» Required work:
Look through the listing below, and wherever a line has the string "profile", pull it out.
[[ Given records, beginning ]]
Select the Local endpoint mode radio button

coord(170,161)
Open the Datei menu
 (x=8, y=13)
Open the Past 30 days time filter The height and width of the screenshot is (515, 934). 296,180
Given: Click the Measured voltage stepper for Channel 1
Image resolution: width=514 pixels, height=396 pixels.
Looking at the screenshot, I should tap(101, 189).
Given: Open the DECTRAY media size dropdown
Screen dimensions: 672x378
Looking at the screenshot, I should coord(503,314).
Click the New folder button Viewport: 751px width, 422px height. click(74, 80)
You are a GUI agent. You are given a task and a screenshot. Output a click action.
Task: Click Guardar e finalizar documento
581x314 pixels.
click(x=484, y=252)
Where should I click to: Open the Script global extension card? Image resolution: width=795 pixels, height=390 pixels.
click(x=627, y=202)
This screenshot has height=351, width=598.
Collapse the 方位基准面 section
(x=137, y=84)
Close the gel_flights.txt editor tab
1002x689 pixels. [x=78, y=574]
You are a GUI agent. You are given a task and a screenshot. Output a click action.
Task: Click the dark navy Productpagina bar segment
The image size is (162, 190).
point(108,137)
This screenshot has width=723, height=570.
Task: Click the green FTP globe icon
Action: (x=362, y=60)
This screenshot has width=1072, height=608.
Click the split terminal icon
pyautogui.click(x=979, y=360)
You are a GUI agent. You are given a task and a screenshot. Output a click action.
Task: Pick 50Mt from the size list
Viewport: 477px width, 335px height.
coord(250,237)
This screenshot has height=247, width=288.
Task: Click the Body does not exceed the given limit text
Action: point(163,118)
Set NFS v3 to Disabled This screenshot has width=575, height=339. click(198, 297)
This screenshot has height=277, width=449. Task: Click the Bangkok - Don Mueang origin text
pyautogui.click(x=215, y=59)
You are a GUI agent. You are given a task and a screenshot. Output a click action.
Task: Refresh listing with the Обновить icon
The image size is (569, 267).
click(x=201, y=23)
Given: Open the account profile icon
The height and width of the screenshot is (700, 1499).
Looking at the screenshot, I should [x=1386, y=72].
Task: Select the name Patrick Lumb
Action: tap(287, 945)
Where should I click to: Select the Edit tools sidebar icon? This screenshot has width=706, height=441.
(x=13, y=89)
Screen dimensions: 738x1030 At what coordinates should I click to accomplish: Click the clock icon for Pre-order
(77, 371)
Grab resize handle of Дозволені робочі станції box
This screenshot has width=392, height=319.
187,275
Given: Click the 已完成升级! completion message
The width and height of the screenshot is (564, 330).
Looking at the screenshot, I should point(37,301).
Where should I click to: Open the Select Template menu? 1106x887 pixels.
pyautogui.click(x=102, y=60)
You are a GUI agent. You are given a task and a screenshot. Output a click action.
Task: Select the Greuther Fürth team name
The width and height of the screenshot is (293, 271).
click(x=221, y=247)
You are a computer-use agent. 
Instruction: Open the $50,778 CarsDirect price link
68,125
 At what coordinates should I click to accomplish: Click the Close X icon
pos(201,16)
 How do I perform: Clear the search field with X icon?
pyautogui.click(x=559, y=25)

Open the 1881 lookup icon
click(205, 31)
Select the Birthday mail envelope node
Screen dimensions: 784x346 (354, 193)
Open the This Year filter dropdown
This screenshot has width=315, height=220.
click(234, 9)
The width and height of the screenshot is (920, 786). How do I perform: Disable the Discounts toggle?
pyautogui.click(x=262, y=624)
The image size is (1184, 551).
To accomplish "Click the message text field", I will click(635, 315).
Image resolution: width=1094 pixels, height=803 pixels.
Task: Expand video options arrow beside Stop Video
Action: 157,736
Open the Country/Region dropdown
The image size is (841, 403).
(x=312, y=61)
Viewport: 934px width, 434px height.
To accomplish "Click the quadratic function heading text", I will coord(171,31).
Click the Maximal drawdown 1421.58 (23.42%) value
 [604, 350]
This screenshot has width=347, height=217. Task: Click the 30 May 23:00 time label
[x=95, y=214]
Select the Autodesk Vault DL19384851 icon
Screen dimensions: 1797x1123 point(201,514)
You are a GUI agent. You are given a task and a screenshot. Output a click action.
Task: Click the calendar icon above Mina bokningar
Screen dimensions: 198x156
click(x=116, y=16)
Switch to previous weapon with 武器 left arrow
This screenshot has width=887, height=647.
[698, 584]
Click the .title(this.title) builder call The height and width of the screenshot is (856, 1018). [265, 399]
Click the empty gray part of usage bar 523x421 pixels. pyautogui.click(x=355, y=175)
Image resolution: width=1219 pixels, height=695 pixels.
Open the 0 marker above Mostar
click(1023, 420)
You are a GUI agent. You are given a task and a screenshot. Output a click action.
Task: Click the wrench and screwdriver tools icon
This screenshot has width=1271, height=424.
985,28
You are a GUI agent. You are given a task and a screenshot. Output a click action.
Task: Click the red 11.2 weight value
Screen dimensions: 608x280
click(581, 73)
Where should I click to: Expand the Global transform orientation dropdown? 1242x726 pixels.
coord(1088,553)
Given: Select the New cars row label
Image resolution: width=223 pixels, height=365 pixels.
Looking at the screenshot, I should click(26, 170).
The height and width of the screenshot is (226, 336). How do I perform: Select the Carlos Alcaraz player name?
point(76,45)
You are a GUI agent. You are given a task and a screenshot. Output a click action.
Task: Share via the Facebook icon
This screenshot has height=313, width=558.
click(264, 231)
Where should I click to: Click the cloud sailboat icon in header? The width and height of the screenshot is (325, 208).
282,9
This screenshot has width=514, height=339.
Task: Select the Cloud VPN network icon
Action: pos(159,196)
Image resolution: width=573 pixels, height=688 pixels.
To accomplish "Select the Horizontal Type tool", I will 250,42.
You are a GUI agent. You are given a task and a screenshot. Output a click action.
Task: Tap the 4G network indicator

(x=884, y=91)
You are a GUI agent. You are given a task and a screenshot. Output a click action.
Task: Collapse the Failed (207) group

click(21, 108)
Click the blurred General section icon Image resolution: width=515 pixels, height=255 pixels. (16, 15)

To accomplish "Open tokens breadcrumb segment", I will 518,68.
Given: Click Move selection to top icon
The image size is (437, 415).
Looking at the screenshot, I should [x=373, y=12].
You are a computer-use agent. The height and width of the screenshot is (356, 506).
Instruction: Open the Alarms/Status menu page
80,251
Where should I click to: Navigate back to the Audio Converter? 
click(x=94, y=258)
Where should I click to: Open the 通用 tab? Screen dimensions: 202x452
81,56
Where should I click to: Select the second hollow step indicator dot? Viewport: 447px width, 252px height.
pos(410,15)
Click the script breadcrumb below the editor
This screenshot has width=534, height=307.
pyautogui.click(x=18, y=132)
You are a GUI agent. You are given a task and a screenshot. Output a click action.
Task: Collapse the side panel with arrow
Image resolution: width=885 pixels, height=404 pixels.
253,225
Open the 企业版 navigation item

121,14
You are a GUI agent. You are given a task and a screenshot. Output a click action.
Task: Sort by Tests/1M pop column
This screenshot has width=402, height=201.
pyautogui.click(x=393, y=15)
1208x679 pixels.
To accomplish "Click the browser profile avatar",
[[ Given records, end ]]
» Output of the exercise:
Given: Open the account profile icon
To accomplish "Click the browser profile avatar",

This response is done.